Un esito favorevole del procedimento amministrativo, con eventuale rimborso, non è tuttavia affatto semplice da ottenere. Si tratta di tempi decisamente lunghi e sono da tenere in considerazione anche tutte le interpretazioni ambigue cui la stessa normativa si presta. Secondo l’attuale giurisprudenza, una denuncia rivolta al comune per strada dissestata può essere accolta, con anche esito favorevole solo nei casi in cui sia provata l’imprevedibilità della presenza di buche o pessime condizioni della strada e nel caso in cui il sinistro fosse inevitabile.

Il fatto che non fosse presente adeguata segnaletica del pericolo su strada, può essere un valido motivo, ma non garantisce l’esito e il rimborso. Alla stessa denuncia bisogna anche allegare documenti che attestino il danno subito, quali il verbale delle autorità intervenute, un’apposita documentazione fotografica del danno, relativa fattura dello stesso, oppure referto medico se danno fisico.

Moduli e portale

 

Il modulo per la denuncia del danno e per avanzare richiesta di rimborso, può essere scaricato da uno dei vari portali messi a disposizione del cittadino. Uno di questi, sorto recentemente proprio per sostenere i cittadini, è il portale Decorourbano.org. Un’iniziativa che intende realizzare un contatto diretto, che passi attraverso il web, tra i cittadini e le istituzioni comunali. A fare da supporto vi sono anche delle app, scaricabili per smartphone e tablet, attraverso le quali il cittadino può fare la sua segnalazione. Utilizzando anche il GPS se fatta per mezzo di un terminale portatile.

Si tratta di uno strumento utile anche per gli stessi comuni che, se registrati al servizio, hanno in tal modo la possibilità di monitorare continuamente il proprio territorio di competenza e tenere in considerazione tutte le segnalazioni che giungano in merito ai vari disservizi che possano esserci su strada. Attualmente, il portale conta già diversi Comuni, mancano però i capoluoghi più vasti, ma è possibile invitarli a far parte di questo portale attraverso iscrizione e compilazione di apposito format di richiesta.
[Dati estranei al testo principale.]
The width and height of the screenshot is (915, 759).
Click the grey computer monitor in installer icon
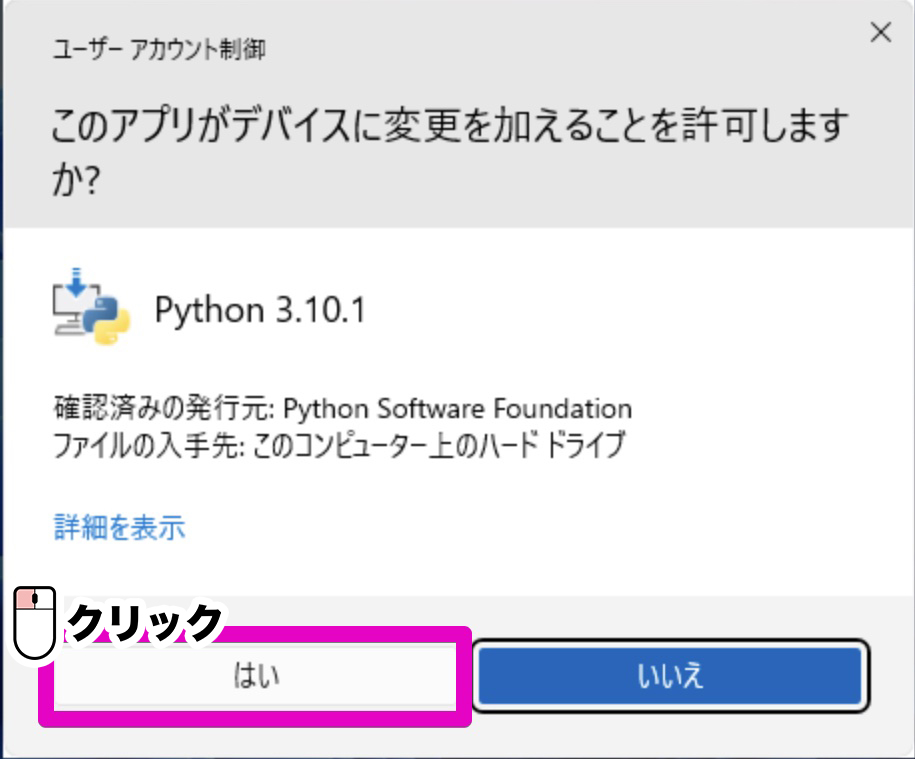[68, 310]
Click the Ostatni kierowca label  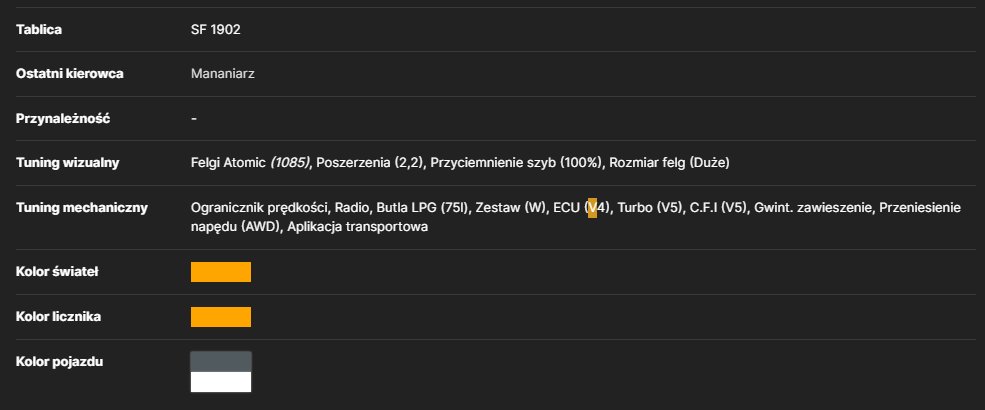[x=69, y=73]
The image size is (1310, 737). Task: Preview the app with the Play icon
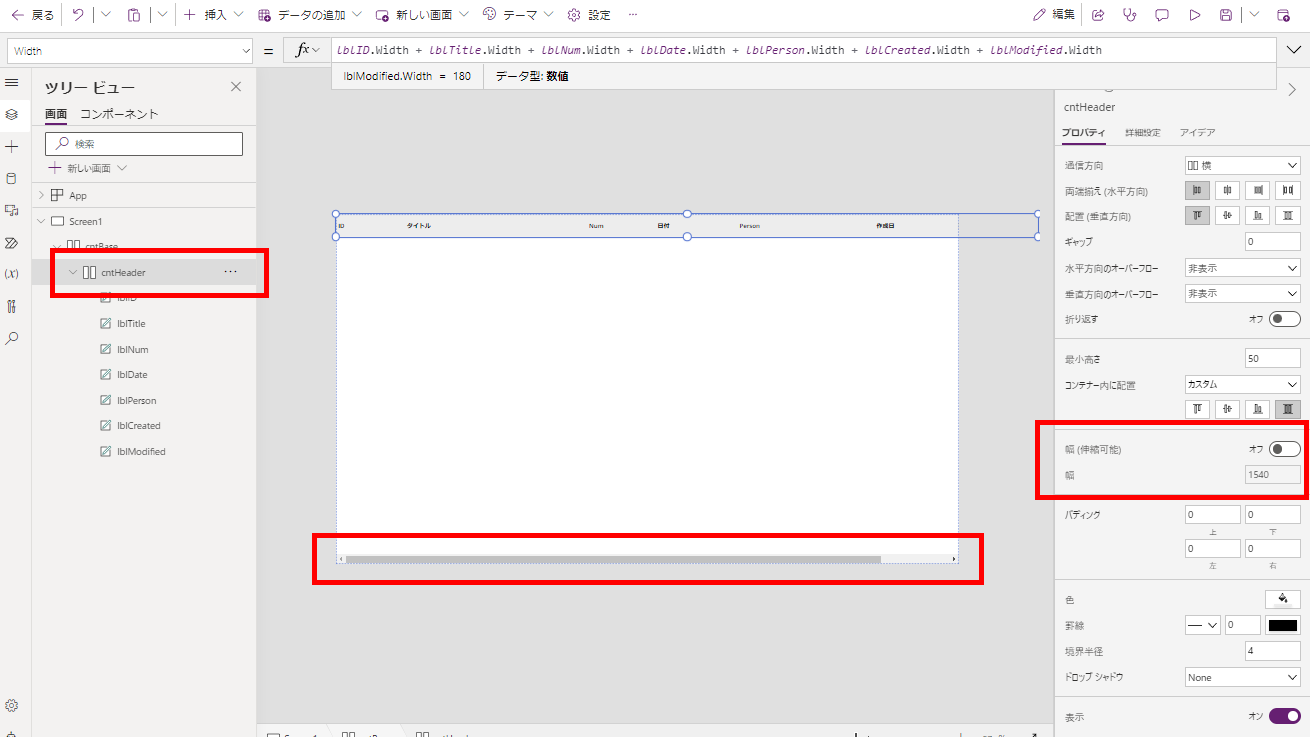point(1195,13)
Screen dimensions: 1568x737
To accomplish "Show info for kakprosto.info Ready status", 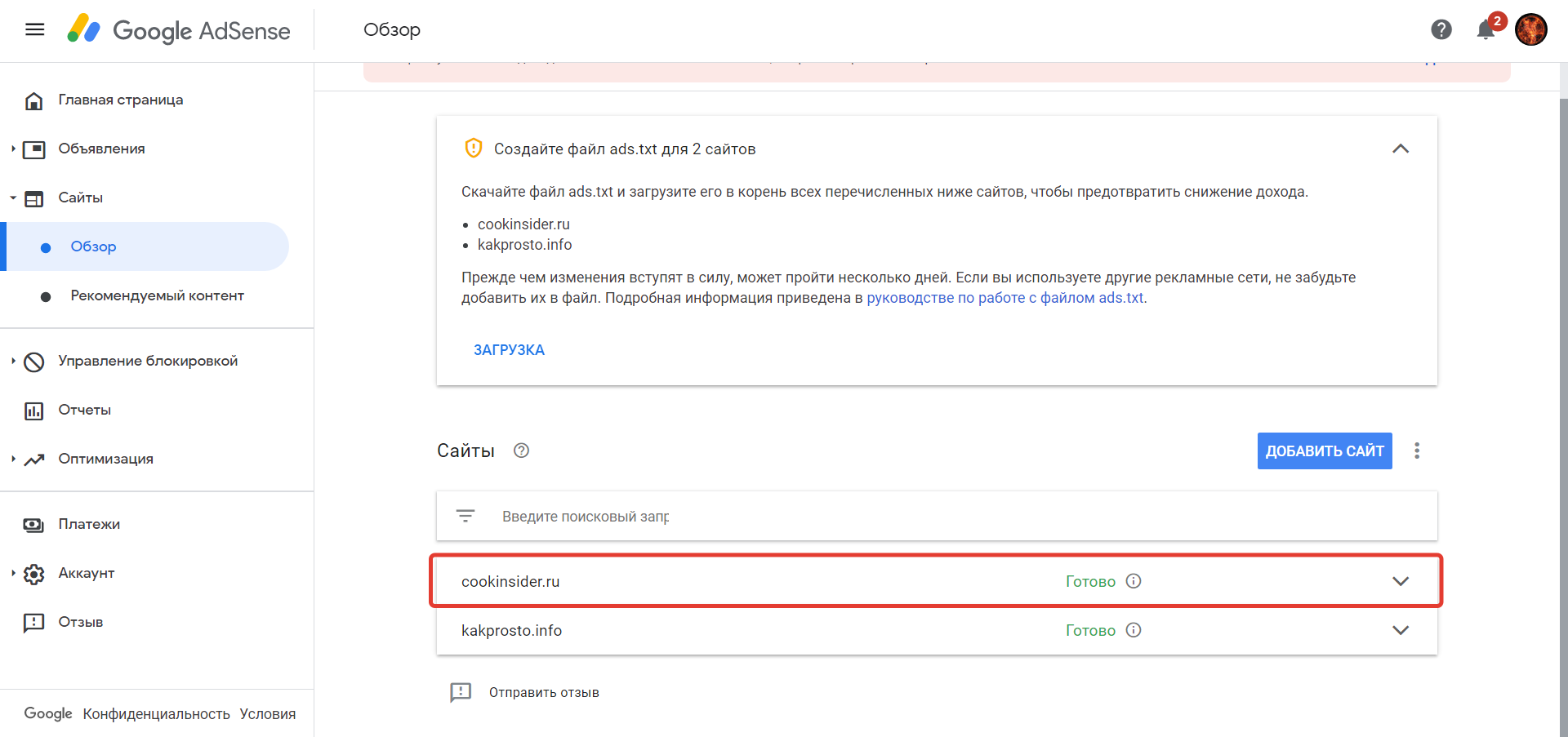I will coord(1134,630).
Per quanto riguarda, invece, i moduli, come già sottolineato, questi possono essere scaricati dal portale e compilati in ogni parte. Sarà poi responsabilità del funzionario comunale che prende in carico la richiesta a fare in modo che questi si attivi nei termini stabiliti per legge. Si avvia così un procedimento specifico, salvo i casi in cui l’istanza venga immediatamente respinta per fondati motivi.

Non si ha, chiaramente, alcuna certezza che tutto possa risolversi con esito positivo per chi ne faccia denuncia, ma è pur vero che, nel caso in cui allo stesso Comune dovessero giungere più istanze da diversi cittadini che vogliano denunciare lo stesso problema, si avrà almeno la certezza di aver contribuito a sollevare un problema di natura collettiva.